Investigating how pertubations in ribosome biogenesis inhibit cellular growth

Ribosome biogenesis is a key component in the synthesis of cellular proteins, and is an absolute requirement for cellular growth and proliferation. Perturbations in ribosome biogenesis, either by inhibiting Pol I transcription (involved in ribosomal RNA synthesis), or defective
or absence of ribosomal proteins, leads to the activation of the ‘nucleolar surveillance pathway’, where HDM2/MDM2 is sequestered by free ribosomal proteins, allowing p53 to become stabilised and transcription of p53 target genes that cause cell cycle arrest, apoptosis or senescence responses (Hein et al., Trends Mol Med 2013).

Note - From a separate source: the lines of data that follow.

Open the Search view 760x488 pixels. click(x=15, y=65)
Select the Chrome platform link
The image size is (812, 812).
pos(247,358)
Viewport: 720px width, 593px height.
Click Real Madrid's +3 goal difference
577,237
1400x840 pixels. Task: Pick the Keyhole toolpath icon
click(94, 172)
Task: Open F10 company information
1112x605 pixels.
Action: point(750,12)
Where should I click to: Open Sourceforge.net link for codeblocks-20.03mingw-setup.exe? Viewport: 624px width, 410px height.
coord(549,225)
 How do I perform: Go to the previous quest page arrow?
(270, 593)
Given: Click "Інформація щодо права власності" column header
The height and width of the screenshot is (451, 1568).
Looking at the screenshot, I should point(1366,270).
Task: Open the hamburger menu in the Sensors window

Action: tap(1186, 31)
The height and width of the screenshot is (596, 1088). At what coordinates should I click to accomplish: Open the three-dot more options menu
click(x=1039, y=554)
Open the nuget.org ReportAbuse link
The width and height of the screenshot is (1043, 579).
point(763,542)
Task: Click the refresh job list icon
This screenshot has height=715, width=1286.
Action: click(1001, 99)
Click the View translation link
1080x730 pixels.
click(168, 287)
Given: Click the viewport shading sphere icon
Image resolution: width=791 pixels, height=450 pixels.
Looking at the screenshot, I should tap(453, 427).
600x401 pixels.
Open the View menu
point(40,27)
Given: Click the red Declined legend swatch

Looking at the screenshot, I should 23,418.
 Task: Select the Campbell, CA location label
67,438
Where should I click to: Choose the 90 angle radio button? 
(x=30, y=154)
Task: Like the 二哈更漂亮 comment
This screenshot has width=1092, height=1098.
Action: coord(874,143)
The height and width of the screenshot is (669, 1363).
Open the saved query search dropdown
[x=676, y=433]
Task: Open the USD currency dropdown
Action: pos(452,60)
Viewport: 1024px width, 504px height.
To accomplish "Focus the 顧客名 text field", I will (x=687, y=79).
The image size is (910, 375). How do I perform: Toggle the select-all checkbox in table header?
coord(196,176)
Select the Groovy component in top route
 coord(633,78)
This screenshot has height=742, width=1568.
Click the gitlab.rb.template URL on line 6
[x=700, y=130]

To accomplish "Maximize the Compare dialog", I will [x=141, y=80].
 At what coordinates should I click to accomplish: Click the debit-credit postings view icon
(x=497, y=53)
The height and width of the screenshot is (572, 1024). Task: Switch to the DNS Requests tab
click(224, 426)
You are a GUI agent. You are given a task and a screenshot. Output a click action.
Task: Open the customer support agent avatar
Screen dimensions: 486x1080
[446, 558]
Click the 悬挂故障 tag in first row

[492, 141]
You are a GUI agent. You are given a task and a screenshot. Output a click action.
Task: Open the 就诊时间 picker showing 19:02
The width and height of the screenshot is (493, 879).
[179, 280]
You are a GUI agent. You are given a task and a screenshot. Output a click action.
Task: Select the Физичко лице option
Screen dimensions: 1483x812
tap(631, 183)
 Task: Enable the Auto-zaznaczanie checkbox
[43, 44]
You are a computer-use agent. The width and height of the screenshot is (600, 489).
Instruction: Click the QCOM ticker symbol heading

We have demonstrated that cancer cells are associated with dysregulated ribosome biogenesis, and that targeting Pol I transcription with a small molecule inhibitor (CX-5461) leads to p53-mediated apoptosis of cancer cells, whilst having no effect on normal cells (Bywater et al., Cancer Cell 2012). We have also demonstrated
that knockdown of ribosomal proteins, such as RPS19 (mutated in Diamond-Blackfan anaemia) leads to p53-mediated cell cycle arrest. We believe that the mechanism underlying both of these observations is similar, i.e. due to nucleolar stress. However, much detail about
this process is still lacking. As such, we have performed  genome-wide short interfering RNA (siRNA) (loss of function) screen at the Victorian Centre for Functional Genomics at Petermac which identified candidates that when absent (i) increase the activation of p53 and (ii) bypass the activation of p53 when ribosome biogenesis is disturbed with RPS19 knockdown.

This project will investigate the mechanism of action of a number of the candidates identified from the siRNA screen. We will use techniques including but not limited to: cell culture, RNA interference, SDS-
PAGE and western blotting, real-time qRT-PCR, FACS analysis and immunofluorescence to validate their role in blocking cancer cell growth, and overcoming perturbations in ribosome biogenesis.